----- Excerpted passage
On April 6, Pastor Antwane “AD” Lenoir, 41, of Westview Baptist Church in Opa-locka, Florida, was stabbed to death by a homeless man he had been helping. Later that month, Natasha Marie O’Dell set fire to Seattle Laestadian Lutheran Church in Washington, destroying much of the building and causing $3.2 million in damage. She admitted she was angry at churches and had planned additional arson.

On December 16, a shooting at Abundant Life Christian School in Madison, Wisconsin, left three dead, including the shooter, 15-year-old Natalie “Samantha” Rupnow, and six others injured. Notes found later linked the attack to Robin Westman, who carried out the Annunciation Catholic Church shooting in 2025.

The violence continued into 2025. On April 3, Zimnako Salah was convicted of hate crimes for bomb threats against Christian churches in Arizona. Weeks later, on April 28, Pastor William “Bill” Schonemann, 76, of New River Bible Chapel, was found murdered in his home. On April 28, 2025, Pastor William “Bill” Schonemann, 76, of New River Bible Chapel in Arizona, was murdered in his home in a crucifixion. His arms were pinned wide against the wall, and a crown of thorns that the killer had fashioned from branches in the woods was forced onto his head. Adam Sheafe, 51, confessed to the killing and said it was the first step in what he called “Operation First Commandment,” a plan to crucify 14 more pastors and priests across several states.

On June 22, Brian Browning attempted a mass shooting at CrossPointe Community Church in Wayne, Michigan, but was stopped before harming anyone. On August 27, Robin M. Westman, 23, opened fire during a school-wide Mass at Annunciation Catholic Church in Minneapolis, Minnesota. Two children, ages 8 and 10, were killed and 21 others injured, including 18 schoolchildren and three elderly parishioners. The FBI investigated the massacre as domestic terrorism and an anti-Catholic hate crime after Westman’s manifesto expressed hatred for the Catholic Church.

On September 10, Christian evangelist Charlie Kirk, 26, was assassinated while speaking at Utah Valley University in Orem, Utah. Tyler James Robinson, who was motivated by liberal ideology and was in a gay relationship with a man transitioning to be a woman, shot him from a rooftop position and later surrendered. That same month, Pastor Felipe Ascencio of Templo Monte Horeb in Ramona, California, was fatally shot in his home. A suspect was taken into custody.
----------
----- Supplied information
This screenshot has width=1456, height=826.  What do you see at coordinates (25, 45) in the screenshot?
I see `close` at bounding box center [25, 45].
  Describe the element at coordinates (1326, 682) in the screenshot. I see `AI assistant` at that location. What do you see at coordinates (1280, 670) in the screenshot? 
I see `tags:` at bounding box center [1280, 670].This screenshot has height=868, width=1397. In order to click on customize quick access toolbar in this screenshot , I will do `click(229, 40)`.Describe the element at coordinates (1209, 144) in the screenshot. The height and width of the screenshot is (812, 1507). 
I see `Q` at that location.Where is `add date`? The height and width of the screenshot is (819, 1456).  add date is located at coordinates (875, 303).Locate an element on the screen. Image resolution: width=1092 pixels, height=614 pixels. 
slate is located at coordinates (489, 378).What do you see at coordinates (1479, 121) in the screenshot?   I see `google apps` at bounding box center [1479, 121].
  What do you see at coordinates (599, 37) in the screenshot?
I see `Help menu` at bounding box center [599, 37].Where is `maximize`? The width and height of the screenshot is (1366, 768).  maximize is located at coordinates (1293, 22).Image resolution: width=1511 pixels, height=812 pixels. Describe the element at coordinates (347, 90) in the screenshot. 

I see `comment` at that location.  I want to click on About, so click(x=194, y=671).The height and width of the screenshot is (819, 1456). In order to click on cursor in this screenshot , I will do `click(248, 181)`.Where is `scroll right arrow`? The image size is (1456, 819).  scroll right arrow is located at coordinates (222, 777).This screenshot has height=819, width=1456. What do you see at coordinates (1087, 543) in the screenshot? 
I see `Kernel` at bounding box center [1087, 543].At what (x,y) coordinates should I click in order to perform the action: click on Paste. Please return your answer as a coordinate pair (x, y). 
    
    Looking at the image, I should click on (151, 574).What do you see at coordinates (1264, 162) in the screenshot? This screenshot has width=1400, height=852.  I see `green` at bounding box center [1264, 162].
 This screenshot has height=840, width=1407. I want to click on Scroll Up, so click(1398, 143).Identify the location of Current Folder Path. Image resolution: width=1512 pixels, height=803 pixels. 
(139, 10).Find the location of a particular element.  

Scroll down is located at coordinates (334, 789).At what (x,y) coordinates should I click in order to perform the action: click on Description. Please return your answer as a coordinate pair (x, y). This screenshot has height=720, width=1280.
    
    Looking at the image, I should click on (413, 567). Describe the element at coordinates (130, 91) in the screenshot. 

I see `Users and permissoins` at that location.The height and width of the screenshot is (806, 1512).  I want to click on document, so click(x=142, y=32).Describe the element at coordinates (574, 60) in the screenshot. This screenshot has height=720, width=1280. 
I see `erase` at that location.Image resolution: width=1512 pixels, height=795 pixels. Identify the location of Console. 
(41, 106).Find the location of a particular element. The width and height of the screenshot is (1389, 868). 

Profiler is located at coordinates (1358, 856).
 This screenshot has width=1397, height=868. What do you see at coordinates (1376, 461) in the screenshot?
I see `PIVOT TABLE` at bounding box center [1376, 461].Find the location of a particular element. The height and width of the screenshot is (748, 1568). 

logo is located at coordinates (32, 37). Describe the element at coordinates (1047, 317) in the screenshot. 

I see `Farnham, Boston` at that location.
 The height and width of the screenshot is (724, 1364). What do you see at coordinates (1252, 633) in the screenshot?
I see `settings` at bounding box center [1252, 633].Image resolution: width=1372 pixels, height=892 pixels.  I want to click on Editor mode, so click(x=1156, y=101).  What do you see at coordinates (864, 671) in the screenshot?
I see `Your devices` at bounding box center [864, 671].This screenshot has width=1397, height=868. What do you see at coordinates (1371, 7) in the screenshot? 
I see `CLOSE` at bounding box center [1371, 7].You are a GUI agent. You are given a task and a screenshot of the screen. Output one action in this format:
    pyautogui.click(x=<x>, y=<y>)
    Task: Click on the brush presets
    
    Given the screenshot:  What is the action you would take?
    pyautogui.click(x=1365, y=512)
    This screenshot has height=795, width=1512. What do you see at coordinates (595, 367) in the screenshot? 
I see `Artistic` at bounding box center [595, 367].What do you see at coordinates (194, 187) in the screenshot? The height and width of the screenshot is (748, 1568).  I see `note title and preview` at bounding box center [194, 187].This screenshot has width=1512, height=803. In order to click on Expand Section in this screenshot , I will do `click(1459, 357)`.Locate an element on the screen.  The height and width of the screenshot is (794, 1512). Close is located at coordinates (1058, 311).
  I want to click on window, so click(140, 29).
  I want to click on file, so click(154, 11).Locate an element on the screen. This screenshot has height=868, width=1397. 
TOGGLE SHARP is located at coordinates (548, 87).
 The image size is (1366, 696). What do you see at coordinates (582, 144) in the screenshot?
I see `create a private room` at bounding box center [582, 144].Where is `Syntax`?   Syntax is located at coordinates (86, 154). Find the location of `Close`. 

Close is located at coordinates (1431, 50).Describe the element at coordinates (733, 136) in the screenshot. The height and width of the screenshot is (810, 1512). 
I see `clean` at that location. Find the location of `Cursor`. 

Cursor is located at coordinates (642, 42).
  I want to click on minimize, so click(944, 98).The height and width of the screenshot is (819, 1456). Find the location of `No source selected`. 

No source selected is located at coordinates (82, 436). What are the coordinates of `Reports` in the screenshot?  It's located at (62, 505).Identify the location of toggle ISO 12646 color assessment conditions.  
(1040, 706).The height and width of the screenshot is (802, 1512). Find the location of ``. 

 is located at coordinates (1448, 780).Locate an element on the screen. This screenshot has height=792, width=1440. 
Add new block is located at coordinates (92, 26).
----------
__Brief 1__.
In the passage, at which church did Brian Browning attempt a mass shooting?
__Brief 2__.
Could you reproduce the passage word for word, from "On April 6, Pastor" to "planned additional arson."?

__Response 1__.
CrossPointe Community Church in Wayne, Michigan.

__Response 2__.
On April 6, Pastor Antwane “AD” Lenoir, 41, of Westview Baptist Church in Opa-locka, Florida, was stabbed to death by a homeless man he had been helping. Later that month, Natasha Marie O’Dell set fire to Seattle Laestadian Lutheran Church in Washington, destroying much of the building and causing $3.2 million in damage. She admitted she was angry at churches and had planned additional arson.